#### Directions for this task:
Wherever the word "chart" appears in the entries, copy the whole line.

#### Records for the task:
- Opening Delimiter -

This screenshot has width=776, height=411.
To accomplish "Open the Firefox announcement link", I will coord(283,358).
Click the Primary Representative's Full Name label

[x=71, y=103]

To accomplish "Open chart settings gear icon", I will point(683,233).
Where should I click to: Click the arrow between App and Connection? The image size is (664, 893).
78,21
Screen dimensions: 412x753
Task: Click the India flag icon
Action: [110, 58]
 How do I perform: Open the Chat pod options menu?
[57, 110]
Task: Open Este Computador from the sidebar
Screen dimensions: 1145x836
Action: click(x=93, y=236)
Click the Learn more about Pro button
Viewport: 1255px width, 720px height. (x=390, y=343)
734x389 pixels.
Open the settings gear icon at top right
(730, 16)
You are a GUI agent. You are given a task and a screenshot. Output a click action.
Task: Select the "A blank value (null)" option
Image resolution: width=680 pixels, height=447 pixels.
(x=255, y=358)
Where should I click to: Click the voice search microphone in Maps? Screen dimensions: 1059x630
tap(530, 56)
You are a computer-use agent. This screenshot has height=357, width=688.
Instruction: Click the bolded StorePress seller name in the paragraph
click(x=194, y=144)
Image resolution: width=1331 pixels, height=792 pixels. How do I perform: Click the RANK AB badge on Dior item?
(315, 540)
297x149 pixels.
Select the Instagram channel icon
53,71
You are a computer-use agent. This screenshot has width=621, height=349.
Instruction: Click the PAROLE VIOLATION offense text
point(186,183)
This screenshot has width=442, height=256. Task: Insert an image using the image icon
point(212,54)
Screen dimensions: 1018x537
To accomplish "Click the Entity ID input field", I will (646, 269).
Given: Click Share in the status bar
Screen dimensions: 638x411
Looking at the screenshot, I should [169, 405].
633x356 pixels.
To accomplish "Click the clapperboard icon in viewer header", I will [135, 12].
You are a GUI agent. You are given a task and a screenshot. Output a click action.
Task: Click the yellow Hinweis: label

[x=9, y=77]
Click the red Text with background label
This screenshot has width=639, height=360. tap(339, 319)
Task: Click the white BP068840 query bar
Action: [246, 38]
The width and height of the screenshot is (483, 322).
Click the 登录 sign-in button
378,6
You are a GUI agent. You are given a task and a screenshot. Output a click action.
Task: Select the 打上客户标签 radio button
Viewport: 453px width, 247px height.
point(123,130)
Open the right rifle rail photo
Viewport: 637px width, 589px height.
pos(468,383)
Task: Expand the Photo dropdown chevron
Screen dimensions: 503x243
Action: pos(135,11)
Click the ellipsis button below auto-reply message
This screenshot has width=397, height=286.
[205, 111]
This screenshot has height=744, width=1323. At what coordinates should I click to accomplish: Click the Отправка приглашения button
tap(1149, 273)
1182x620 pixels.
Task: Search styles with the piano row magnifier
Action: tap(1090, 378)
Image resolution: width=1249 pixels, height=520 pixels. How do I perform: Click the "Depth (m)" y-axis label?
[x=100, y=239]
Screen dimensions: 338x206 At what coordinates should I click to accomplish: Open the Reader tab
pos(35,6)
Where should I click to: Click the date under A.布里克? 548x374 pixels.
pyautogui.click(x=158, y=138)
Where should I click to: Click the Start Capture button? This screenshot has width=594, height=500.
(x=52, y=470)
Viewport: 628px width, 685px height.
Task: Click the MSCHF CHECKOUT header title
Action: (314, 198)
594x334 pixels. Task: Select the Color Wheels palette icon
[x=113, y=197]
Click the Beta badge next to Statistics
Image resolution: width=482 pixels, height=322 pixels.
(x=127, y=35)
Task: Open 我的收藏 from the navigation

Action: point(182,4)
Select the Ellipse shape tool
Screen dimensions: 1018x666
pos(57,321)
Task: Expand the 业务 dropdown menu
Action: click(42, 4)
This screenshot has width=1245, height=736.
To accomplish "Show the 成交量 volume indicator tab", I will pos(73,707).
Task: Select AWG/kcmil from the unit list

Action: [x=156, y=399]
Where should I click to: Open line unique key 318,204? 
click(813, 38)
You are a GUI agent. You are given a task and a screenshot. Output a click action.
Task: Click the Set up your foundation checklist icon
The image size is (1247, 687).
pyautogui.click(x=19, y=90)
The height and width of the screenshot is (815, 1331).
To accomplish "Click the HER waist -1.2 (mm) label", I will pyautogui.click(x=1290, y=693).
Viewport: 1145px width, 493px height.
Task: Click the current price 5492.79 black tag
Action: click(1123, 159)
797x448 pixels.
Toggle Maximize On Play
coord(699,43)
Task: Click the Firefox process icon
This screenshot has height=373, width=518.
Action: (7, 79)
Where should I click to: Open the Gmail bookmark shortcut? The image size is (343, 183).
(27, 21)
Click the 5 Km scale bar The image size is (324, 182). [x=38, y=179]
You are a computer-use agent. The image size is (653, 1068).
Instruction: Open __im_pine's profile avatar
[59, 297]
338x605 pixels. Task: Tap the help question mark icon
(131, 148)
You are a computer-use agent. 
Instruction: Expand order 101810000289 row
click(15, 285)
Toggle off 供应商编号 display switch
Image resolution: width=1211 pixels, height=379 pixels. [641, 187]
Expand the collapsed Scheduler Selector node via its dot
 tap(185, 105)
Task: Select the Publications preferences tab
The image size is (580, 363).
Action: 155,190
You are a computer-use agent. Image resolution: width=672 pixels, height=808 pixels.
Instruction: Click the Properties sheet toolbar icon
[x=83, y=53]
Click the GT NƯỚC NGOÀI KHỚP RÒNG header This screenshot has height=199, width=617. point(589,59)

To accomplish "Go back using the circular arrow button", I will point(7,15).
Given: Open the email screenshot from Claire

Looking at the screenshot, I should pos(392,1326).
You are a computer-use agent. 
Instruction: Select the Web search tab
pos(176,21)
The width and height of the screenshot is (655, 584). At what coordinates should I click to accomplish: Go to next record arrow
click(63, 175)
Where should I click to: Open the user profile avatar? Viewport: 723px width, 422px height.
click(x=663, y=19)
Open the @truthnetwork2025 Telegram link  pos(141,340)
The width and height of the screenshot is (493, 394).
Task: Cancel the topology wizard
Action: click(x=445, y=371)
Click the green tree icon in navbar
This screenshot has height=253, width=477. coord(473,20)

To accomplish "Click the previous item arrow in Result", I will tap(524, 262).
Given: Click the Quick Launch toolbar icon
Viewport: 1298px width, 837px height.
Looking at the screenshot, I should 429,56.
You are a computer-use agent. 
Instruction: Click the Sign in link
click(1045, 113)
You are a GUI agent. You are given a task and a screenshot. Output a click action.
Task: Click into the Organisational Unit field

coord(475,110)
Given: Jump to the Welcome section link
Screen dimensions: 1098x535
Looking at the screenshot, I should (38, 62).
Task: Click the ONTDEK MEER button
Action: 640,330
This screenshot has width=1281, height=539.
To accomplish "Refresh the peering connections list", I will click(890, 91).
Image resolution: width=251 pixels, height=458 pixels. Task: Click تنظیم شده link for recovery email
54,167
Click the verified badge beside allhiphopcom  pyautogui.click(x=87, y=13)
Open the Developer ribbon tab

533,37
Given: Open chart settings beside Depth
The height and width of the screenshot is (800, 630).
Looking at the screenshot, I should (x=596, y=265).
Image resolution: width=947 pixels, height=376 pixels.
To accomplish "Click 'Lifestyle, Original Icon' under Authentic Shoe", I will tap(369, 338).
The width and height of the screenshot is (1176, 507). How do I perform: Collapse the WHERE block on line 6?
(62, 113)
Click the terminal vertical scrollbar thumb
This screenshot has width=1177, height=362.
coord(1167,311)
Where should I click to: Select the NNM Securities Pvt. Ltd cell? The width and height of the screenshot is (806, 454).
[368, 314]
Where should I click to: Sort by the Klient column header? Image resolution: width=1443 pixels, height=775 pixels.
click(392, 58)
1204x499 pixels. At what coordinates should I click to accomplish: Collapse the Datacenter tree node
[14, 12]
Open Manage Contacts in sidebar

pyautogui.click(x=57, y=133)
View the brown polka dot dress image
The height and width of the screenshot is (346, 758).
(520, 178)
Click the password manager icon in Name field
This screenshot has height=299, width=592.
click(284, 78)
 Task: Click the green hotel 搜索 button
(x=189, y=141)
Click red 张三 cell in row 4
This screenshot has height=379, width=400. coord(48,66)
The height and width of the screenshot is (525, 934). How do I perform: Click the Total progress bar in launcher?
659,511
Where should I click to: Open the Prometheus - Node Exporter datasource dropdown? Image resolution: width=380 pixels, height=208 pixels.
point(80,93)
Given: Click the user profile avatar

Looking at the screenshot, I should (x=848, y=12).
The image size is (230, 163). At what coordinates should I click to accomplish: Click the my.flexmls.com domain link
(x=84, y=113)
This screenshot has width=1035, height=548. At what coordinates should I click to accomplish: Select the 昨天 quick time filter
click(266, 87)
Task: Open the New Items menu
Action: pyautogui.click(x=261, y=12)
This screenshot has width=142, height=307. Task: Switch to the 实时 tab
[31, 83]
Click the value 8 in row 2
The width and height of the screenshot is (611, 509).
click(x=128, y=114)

- Closing Delimiter -

#### Result of the task:
To accomplish "Open chart settings gear icon", I will point(683,233).
Given: Open chart settings beside Depth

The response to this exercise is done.